My assurance doesn’t rest on my shoulders but on the shoulders of Another.
I am currently studying for my sermon series examining the letters of St. Peter. I have found such tremendous comfort and encouragement in the words of this apostle, mainly, I think, because I know how like him I am. Which is to say, I know the fickleness of my own heart, the frailty of my faith, and the thousand-and-one ways that I fail on a daily basis. Peter knew these realities too, which is what makes his letters so intriguing and invigorating, precisely because he everywhere speaks of the assurance the Christian can have in this present life. The Peter of the Gospels is a radically different man than the Peter of the Epistles, and it is all due to the settling fact of faith in the gospel of God’s righteousness (2 Pet. 1:1–2).
I am thankful that my assurance doesn’t rest on my shoulders but on the shoulders of Another, who has already performed perfectly on my behalf. I am now a blessed recipient of the “redemptive power of grace,” which serves to energize the life of faith in me to explore and enjoy the abundant inheritance of the gospel. Such is how the Rev. John Henry Jowett delineates it in his commentary on St. Peter’s letters:
It is all-important that we hold the apostolic teaching that the Christian gospel is not a theory to be defended, but an inheritance to be explored and enjoyed.
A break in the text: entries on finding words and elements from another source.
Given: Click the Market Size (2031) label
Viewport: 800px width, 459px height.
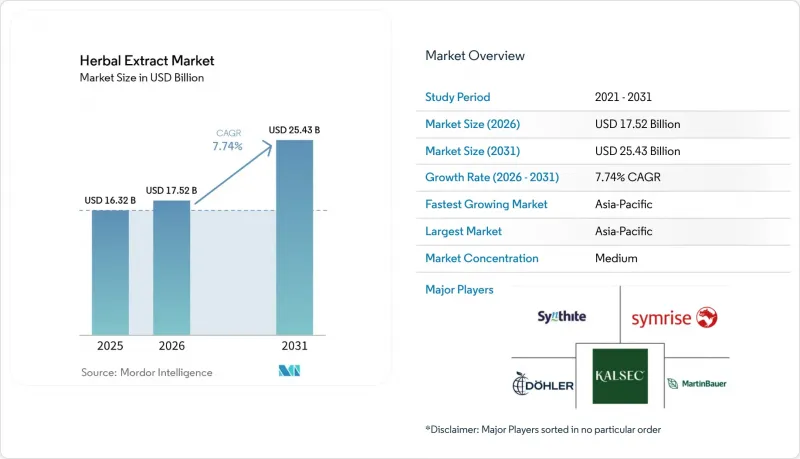Looking at the screenshot, I should click(x=472, y=151).
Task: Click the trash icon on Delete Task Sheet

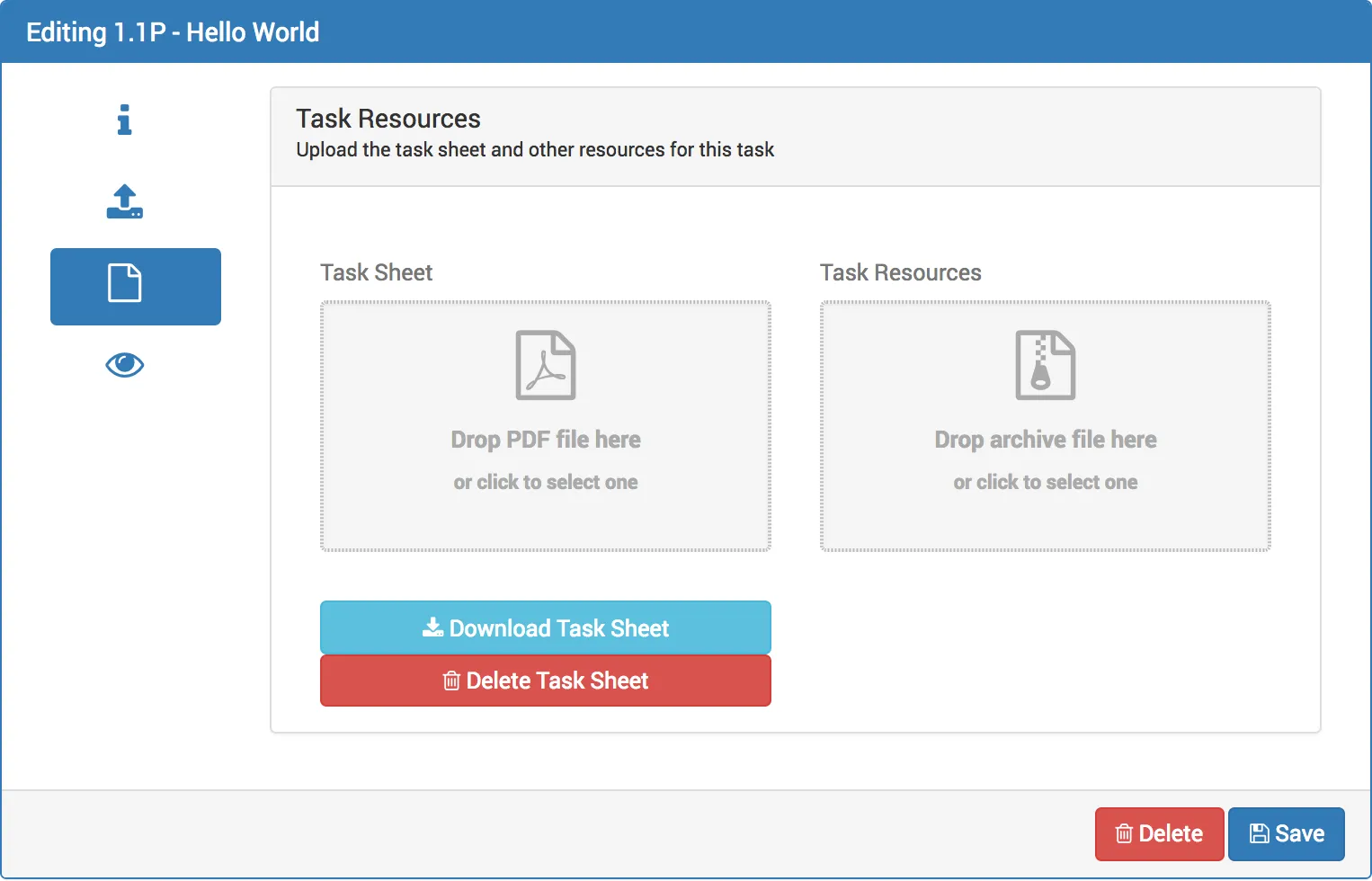Action: 451,681
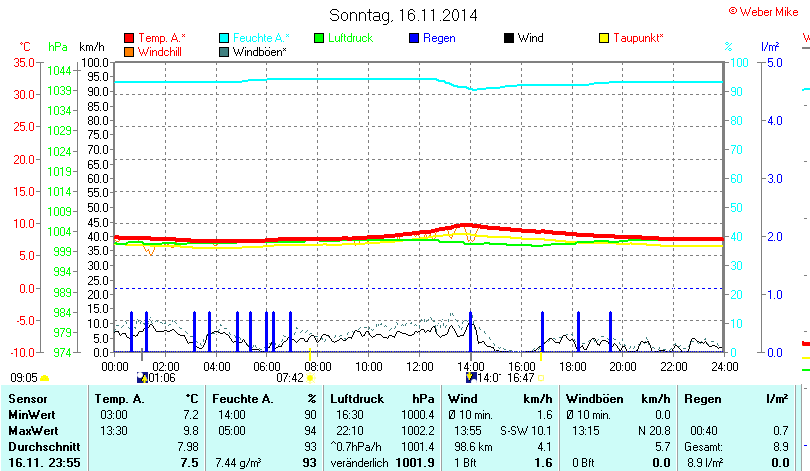Viewport: 810px width, 471px height.
Task: Click the Sonntag, 16.11.2014 chart title
Action: [x=403, y=16]
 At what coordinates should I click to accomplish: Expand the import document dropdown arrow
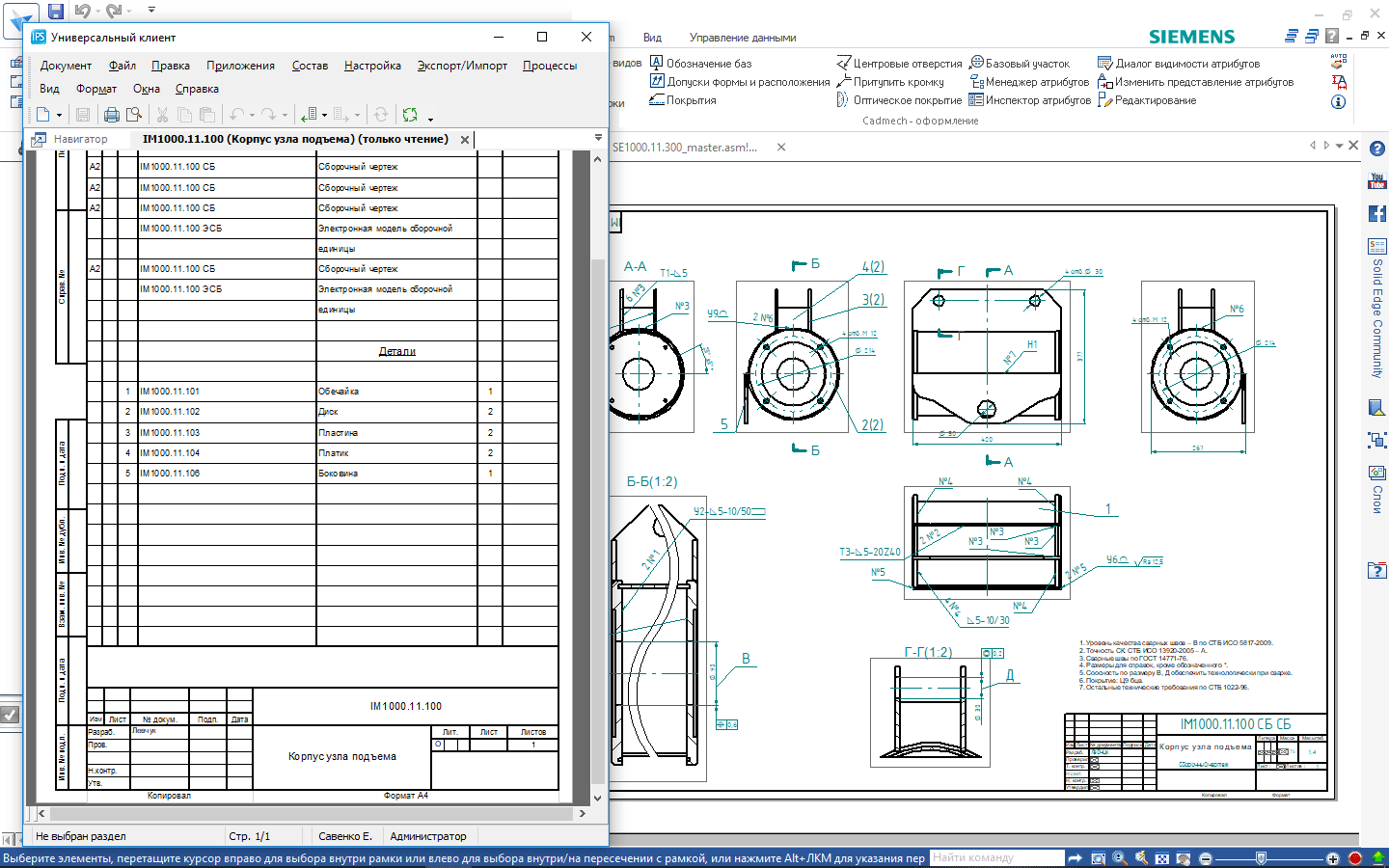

The Christian is not first an apologist, or even an evangelist, but an experimentalist, dealing personally with the proffered grace and power of his Lord. At every moment the Christian is both passive and active, passively receiving the redemptive power of grace, and actively working it out in rich and perfected character. He is both suppliant and ambassador; he communes with God, he intercedes with man. He is not separately a man of the cloisters of a man of the street; he is both in one. He keeps in touch with the tremendous background of grace in order that he may fill his foreground with the fruits of grace in Christian life and duty. He brings the infinite into the trifle, and he knows that without the powers of eternal salvation he cannot redeem the passing day. In a word the Christian takes knowledge of his resources and does not dare to seek to live his life without them. (238–39)
Soli Deo Gloria!
Works cited:
John Henry Jowett, The Epistles of St. Peter (New York: A. C. Armstrong & Son, 1906).